Он отложил листок на карту, рядом с фотографией. Маша на фотографии была снята летом тридцать девятого года, в Костроме, на берегу Волги, в светлом платье с короткими рукавами, и лицо у неё было загорелое, и волосы она держала рукой, потому что был ветер, и фотограф уловил её именно в тот момент, когда ветер, подхватив прядь, тянул её на лицо, и Маша смеялась этому ветру, не фотографу, и эта неуловимая улыбка ветру была тем, ради чего Демьянов любил эту фотографию больше всех остальных своих фотографий.

Маша. Атака отменена.

Он сложил эти две вещи рядом – фотографию и приказ – в одной мысли, и в этой мысли проступило странное, не предусмотренное никакими уставами облегчение, которое он сам не ожидал и которому не сразу нашёл название. Атака отменена – означало, что с известной вероятностью он, майор Иван Демьянов, сорока двух лет, командир сорок седьмого отдельного стрелкового батальона, останется живым; и Колосов, восемнадцати лет, останется живым; и Ефремов, тридцати восьми, старшина, под началом которого батальон отстраивал свои позиции с конца июля, тоже останется живым; и сто девяносто три человека его батальона, у каждого из которых был свой шкаф памяти и своя Маша, или мать, или дочь, или сын в эвакуации, или брат в плену, – все они останутся живыми, во всяком случае, в эту неделю, и эта неделя, которой они не должны были увидеть, теперь у них будет.
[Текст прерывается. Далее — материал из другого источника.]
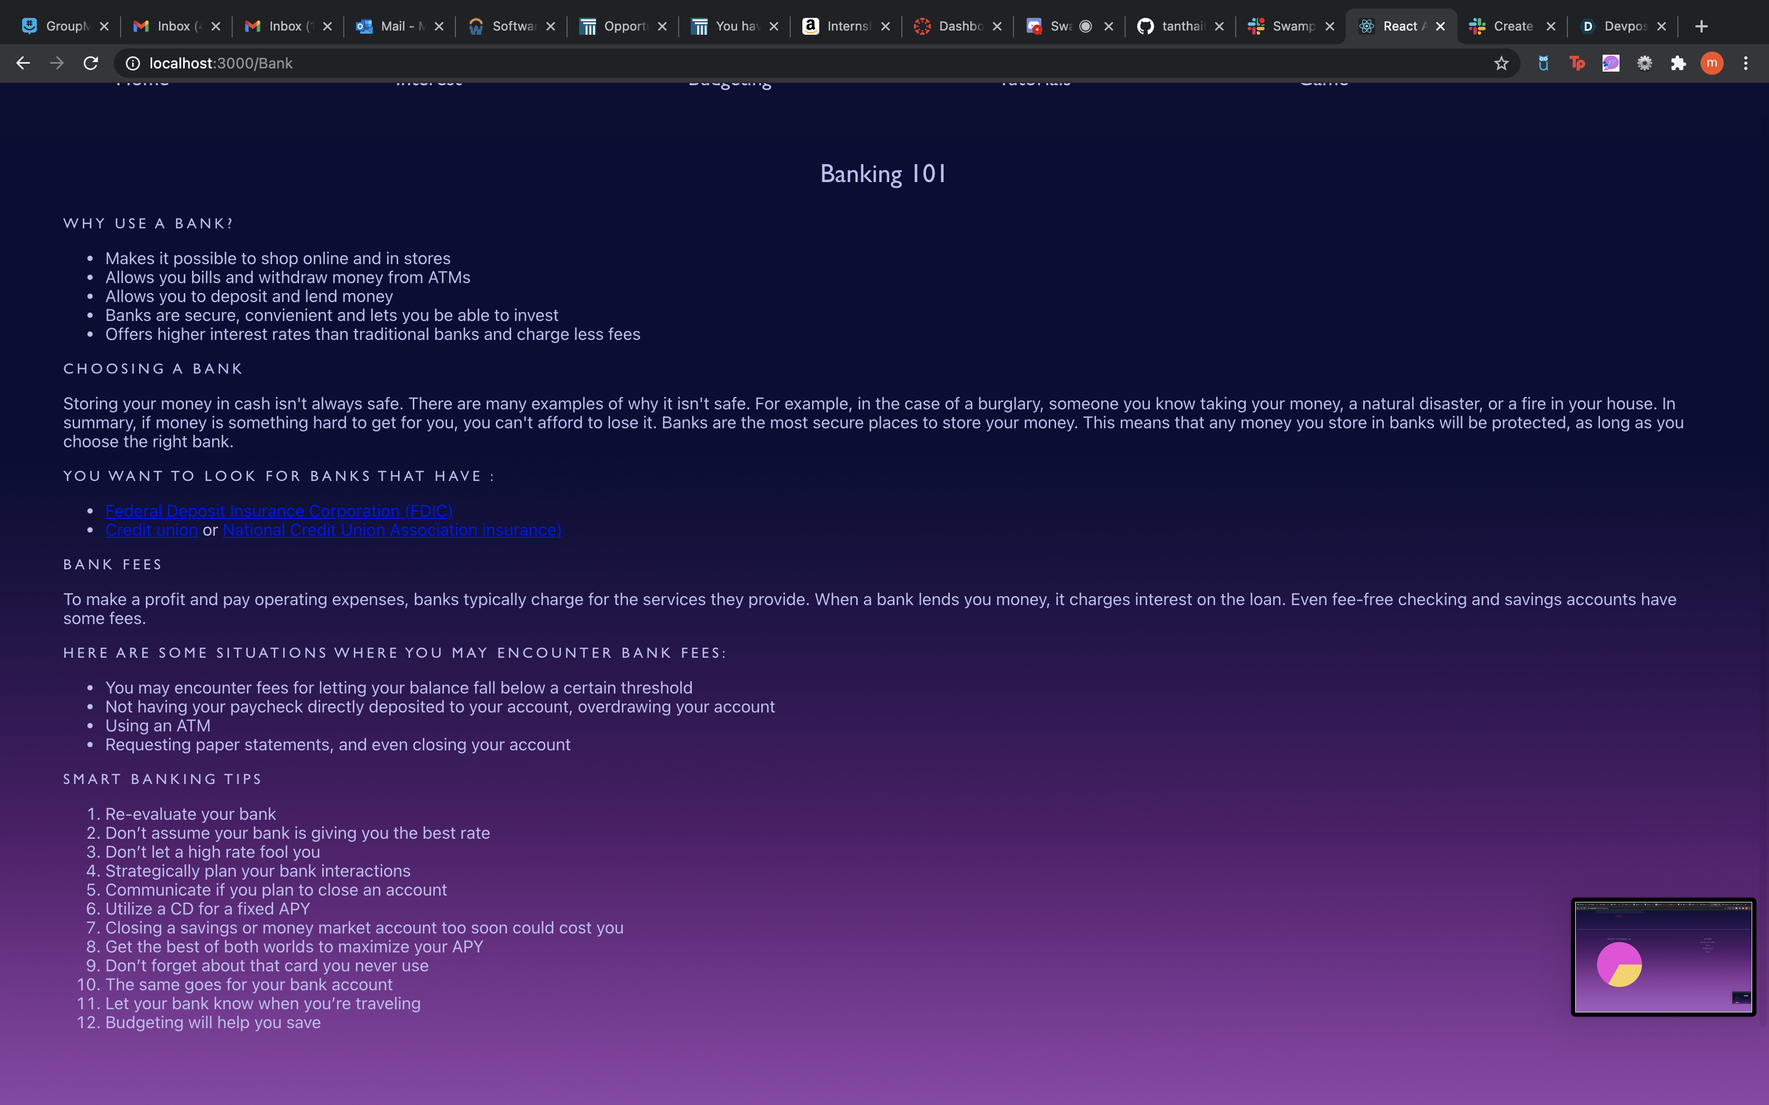Open the Extensions puzzle piece menu
The height and width of the screenshot is (1105, 1769).
tap(1678, 64)
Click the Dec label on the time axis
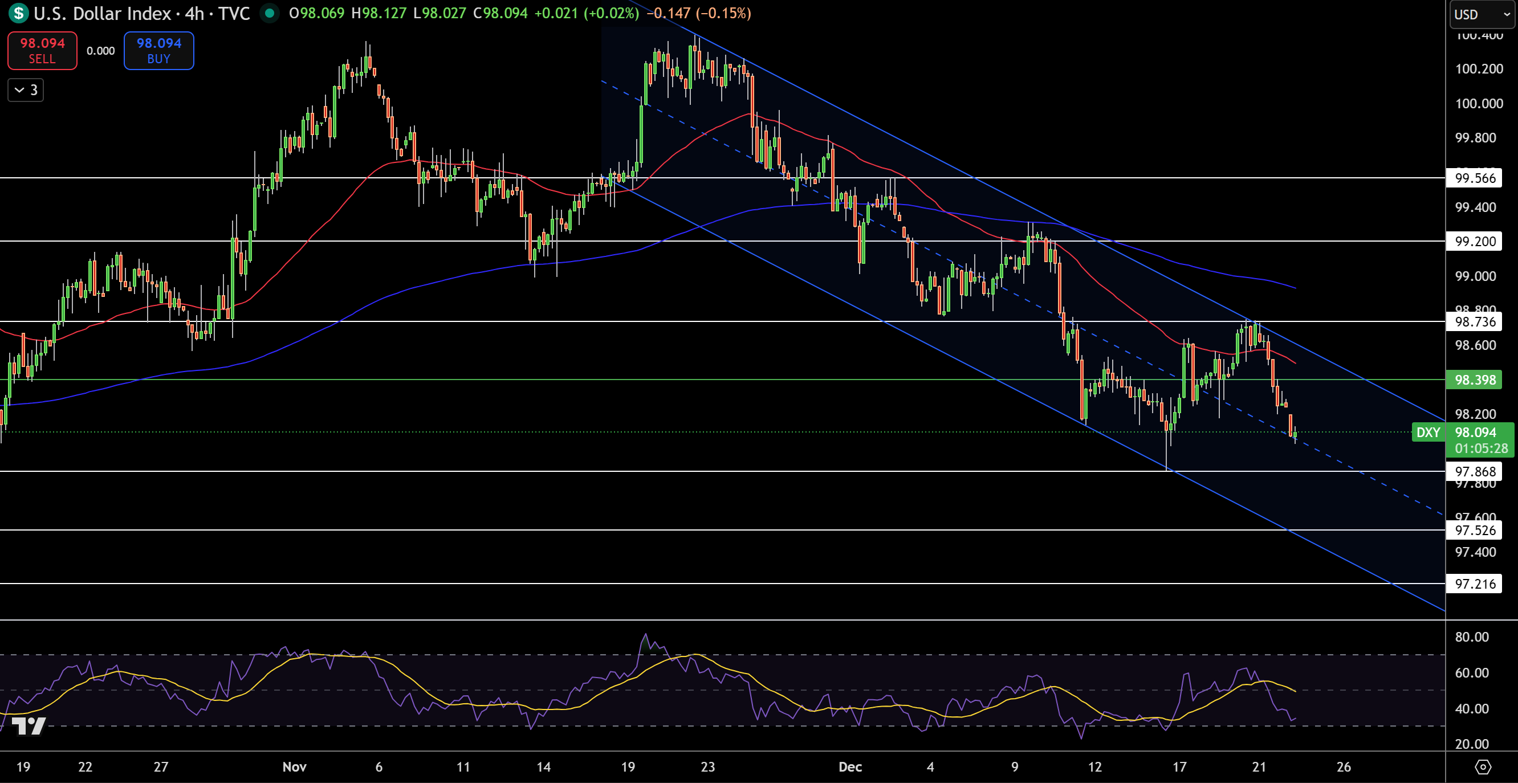 pos(850,767)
Облегчение это пришло первой волной. За ним, через секунду, пришла вторая волна – недоумение. Зачем тогда было ждать пять месяцев. Зачем нужны были Флёров с тремя боекомплектами реактивных снарядов, и танки, подтянутые в перелесок, и ночные поправки артиллерии. Если плацдарм можно занять без боя – почему нельзя было пять месяцев назад. Если можно сейчас – то, значит, тогда тоже было можно, и пять месяцев стояния были чем-то таким, чему теперь, задним числом, нельзя было найти объяснения. И этой второй волне Демьянов ответа не давал, потому что ответ на неё был не в его компетенции.

Ефремов вошёл в блиндаж через четыре минуты, в шинели, без шапки (Ефремов почему-то ночью шапку не надевал, выходя в соседний блиндаж, где спал, и Демьянов знал эту его странность и не спрашивал о причине). Ефремов был старшина, тридцати восьми лет, до войны работавший мастером на ткацкой фабрике в Иваново, призванный ещё в июне и попавший с Демьяновым на границу, на Буг; за пять месяцев совместной службы они привыкли друг к другу так, как привыкают двое мужчин, проводящих в одном блиндаже больше времени, чем когда-либо проводили со своими жёнами, и понимавших друг друга, как понимают друг друга супруги в долгом браке: с полуслова, с поднятой брови, с того, как один кладёт руку на стол.

– Старшина.

– Слушаю, товарищ майор.

– Атака отменена. Противник ушёл. Далеко – на Оршу и на Витебск, к Двине.

Ефремов помолчал, не выказав ни удивления, ни облегчения, потому что выказывать чувства не было в его привычке, и потому, что он знал, что у командира на эту минуту другой какой-то план и его задача – выслушать.

– Куда нам?

– На плацдарм. Занять, закрепиться. Разведку в четыре, батальон – в семь. Подними роту, проверь маршрут. Подрезова посади на телефон, держи связь со штабом.

– Ясно, товарищ майор.

Ефремов вышел. В блиндаже стало тихо. Через минуту вошёл Колосов – сержант, восемнадцати лет, старший разведгруппы, попавший в батальон в октябре рядовым и за два месяца научившийся не высовываться из траншеи, не отвечать на немецкие шумовые провокации, не отвлекаться на собственные мысли, когда нужно слушать звуки в ничейной полосе, и нескольким другим простым правилам, которым в учебке не учили, потому что в учебке учили другому, более общему. Колосов был ещё молод, и от этого у него на щеках держался румянец, какой бывает у юношей, не успевших пройти зимнюю кампанию полностью; через год этот румянец у него сойдёт, и щёки станут серыми, как у Ефремова, но в это утро двадцать третьего декабря тысяча девятьсот сорок первого года он ещё был.

– Колосов.

– Слушаю, товарищ майор.

– Атака отменена. Идём в четыре с разведкой. Назначаю тебя старшим. Десять человек, осторожно. Мины. Если чисто – даёшь сигнал, в семь батальон выходит.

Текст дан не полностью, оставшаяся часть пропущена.